Para hibakusha yang lebih muda menuntut penyelidikan resmi yang komprehensif atas masalah ini, beserta kompensasi atas apa yang mereka akui telah mereka derita bersama orang tua dan kakek-nenek mereka. Hal ini menjadi tantangan, mengingat kesimpulan dari Radiation Effects Research Foundation, yang mengambil alih ABCC pada tahun 1975.

Dua tuntutan hukum yang diajukan oleh hibakusha generasi kedua ditolak di Hiroshima dan Nagasaki pada tahun 2023, dengan kedua pengadilan menolak untuk menerima dampak genetik dari pengeboman nuklir pada generasi berikutnya.

Michiko dan rekan-rekan hibakusha-nya mengatakan bahwa dunia hanya belajar sedikit dari peristiwa bencana tahun 1945 dan dampak yang masih berlangsung.

Rudal termonuklir saat ini berkali-kali lebih kuat daripada yang dijatuhkan di Hiroshima dan Nagasaki, dan semakin banyak negara yang bercita-cita untuk bergabung dengan "klub nuklir".

Hal ini tidak menghalangi Michiko, yang terus bekerja dengan Nihon Hidankyo dalam upayanya untuk menarik perhatian pada dampak senjata atom yang sangat merusak.

“Sejak usia dini saya belajar tentang martabat hidup, dan ketakutan akan kematian,” katanya.

“Pengalaman saya telah membuat saya menjadi orang yang lebih kuat.
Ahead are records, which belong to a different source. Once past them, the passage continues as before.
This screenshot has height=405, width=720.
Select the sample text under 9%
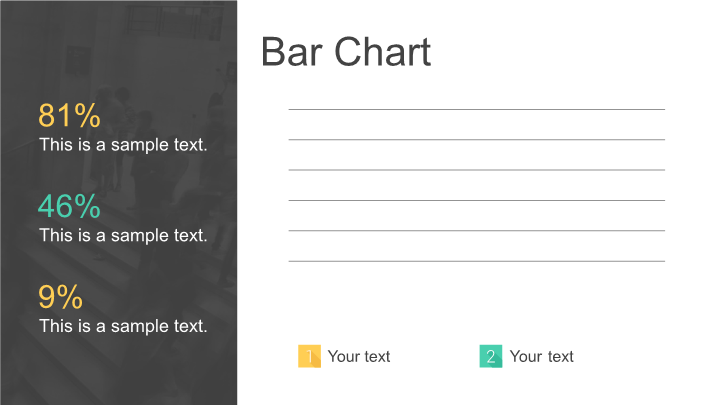[x=123, y=325]
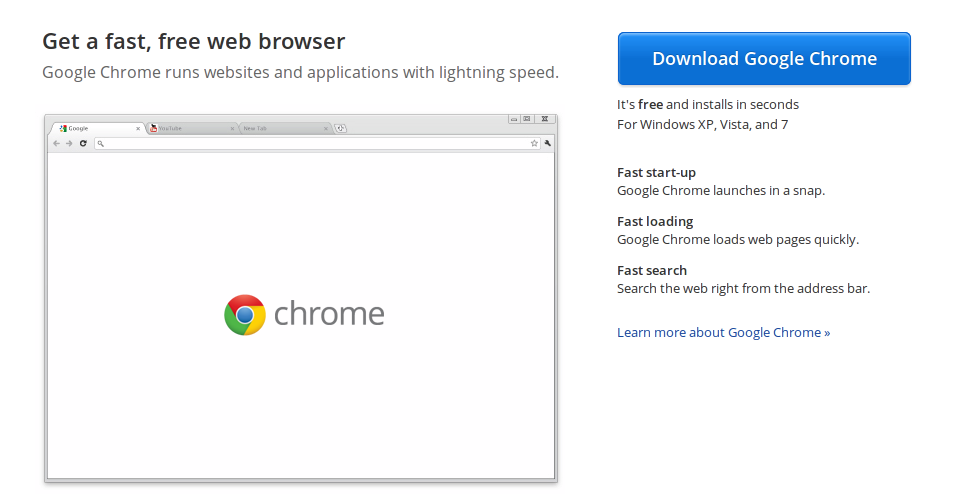Close the New Tab tab
The height and width of the screenshot is (503, 958).
click(326, 128)

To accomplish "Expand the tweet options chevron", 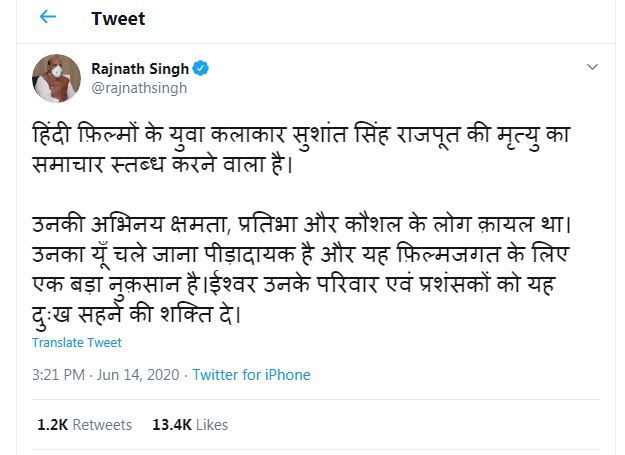I will (x=592, y=67).
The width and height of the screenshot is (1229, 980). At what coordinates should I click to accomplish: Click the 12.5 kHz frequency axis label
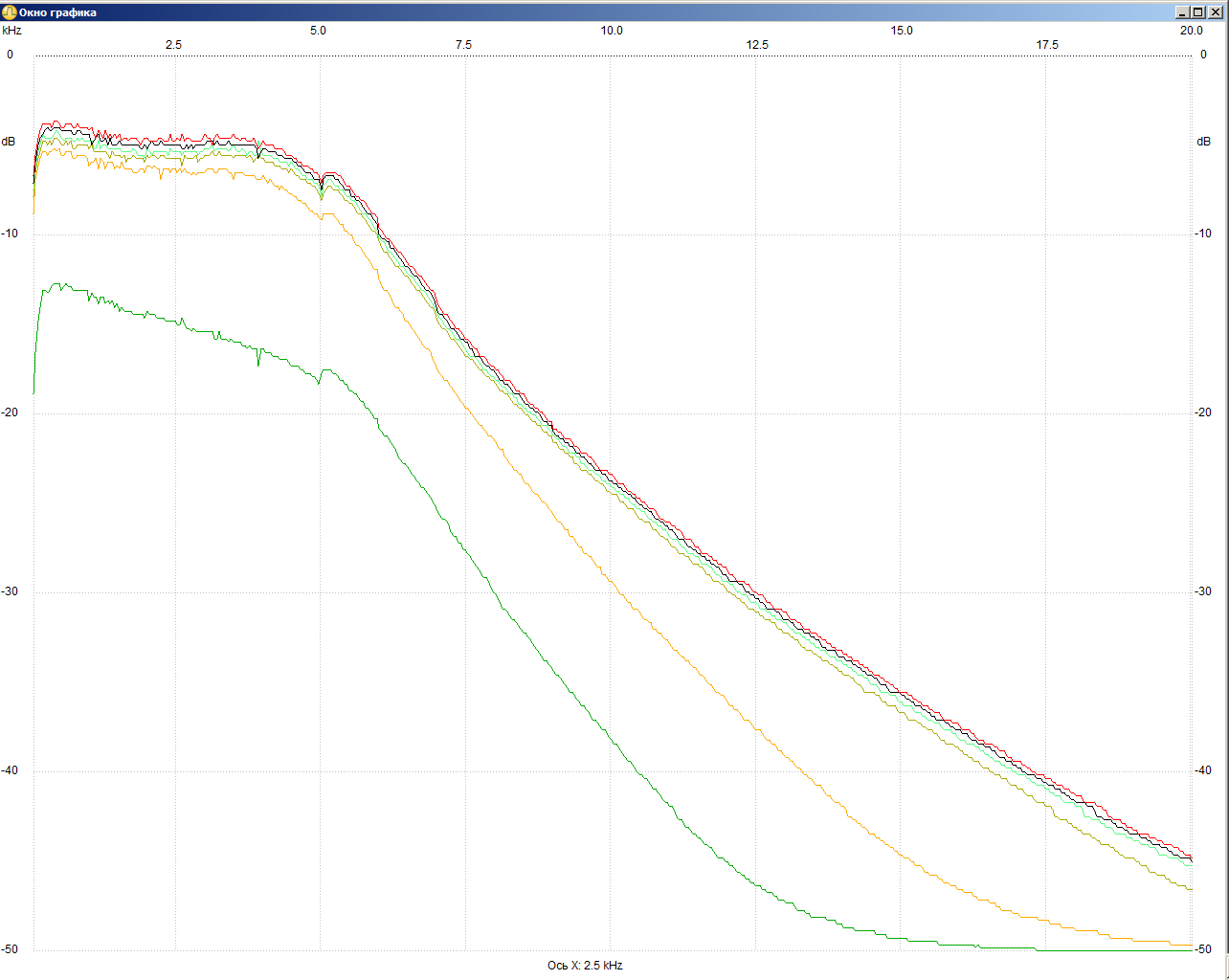[x=757, y=45]
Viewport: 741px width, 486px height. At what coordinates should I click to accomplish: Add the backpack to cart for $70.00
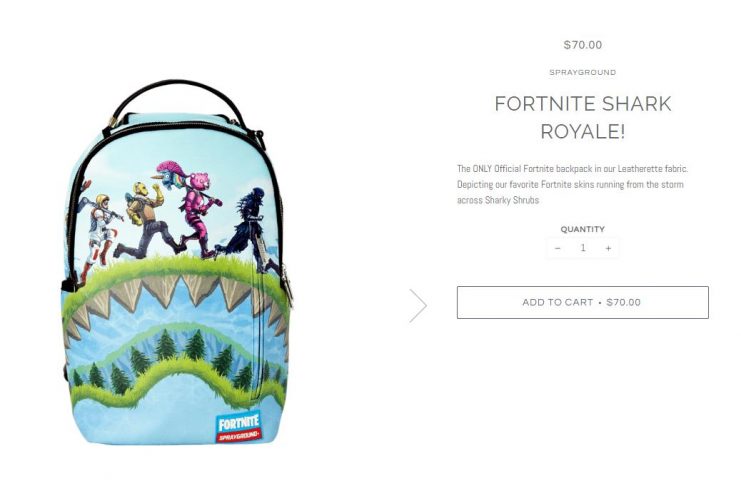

Saya mengerahkan segenap kekuatan yang saya miliki untuk menyampaikan kebenaran tentang senjata nuklir kepada generasi muda, dan ini adalah pesan yang mendesak, karena saya juga bisa meninggal besok," lanjut Michiko.

Pengalaman Michiko Kodama dan rekan-rekan hibakusha-nya menjadi peringatan bagi umat manusia. Dia menyampaikan pesan mendesak semua pihak bahwa dunia harus terbebas dari senjata nuklir, dan juga dari perang itu sendiri.